How to defeat a not-so-smart gun

Having your PC hacked can be quite irritating and expensive to repair, but having your defense gun hacked can be much more annoying – and dangerous.

For some gun control advocates, smart guns – i.e. firearms that includes technological features that allow them to fire only when activated by an authorized user – are the solution to avoid tragedies like shooting accidents and the use of stolen weapons by criminals. Smart guns can be tracked and locked remotely, and only their legitimate owners can unlock them, they say. Well, they have been proved wrong. 

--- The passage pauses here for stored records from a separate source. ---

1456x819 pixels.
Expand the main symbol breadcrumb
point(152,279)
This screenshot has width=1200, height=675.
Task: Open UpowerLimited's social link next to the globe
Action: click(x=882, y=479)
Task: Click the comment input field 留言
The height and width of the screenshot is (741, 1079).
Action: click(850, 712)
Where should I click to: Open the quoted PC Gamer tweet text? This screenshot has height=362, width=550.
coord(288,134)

The electromagnetic lock of an Armatix iP1 “smart gun”
The electromagnetic lock of an Armatix iP1 “smart gun” can be defeated with some cheap magnets.

A security researcher whose nickname is “Plore” heard about the Armatix iP1, a .22 LR caliber German-made smart gun that boasts an electromagnetic lock. The producer states that the pistol will not fire unless it is in range of a special RFID-equipped wristwatch that transmits a radio signal to unlock the gun. Because of these high-tech features the Armatix iP1 has a pricetag of 1,400 US dollars: Plore, the hacker, defeated its security features using a simple 15,00 USD-worth magnet placed near the breechblock. 

A video shows how he was able to shoot the gun without the watch. (Video from Wired)

Actually, Plore found many different ways to hack the Armatix pistol and its “smart lock”. 

"I was almost a little surprised myself that it worked like it did. I pulled the trigger and it went 'bang,'" he said. What's worse, he was also able to jam the radio frequency band (916.5Mhz) and prevent the gun from firing when it should, thus making it “locked” and ineffective. Not the best situation in a self-defense situation. “Not only was it unsecured, it was unsecured in a way that I had not anticipated”. 

Armatix GmbH Smart System, the iP1 pistol manufacturer, has been informed of this serious issue, but till now no recall of the gun has been announced. Plore says he wants to test other smart guns. His hope is that “the future of smart guns will learn from this lesson and make a better product".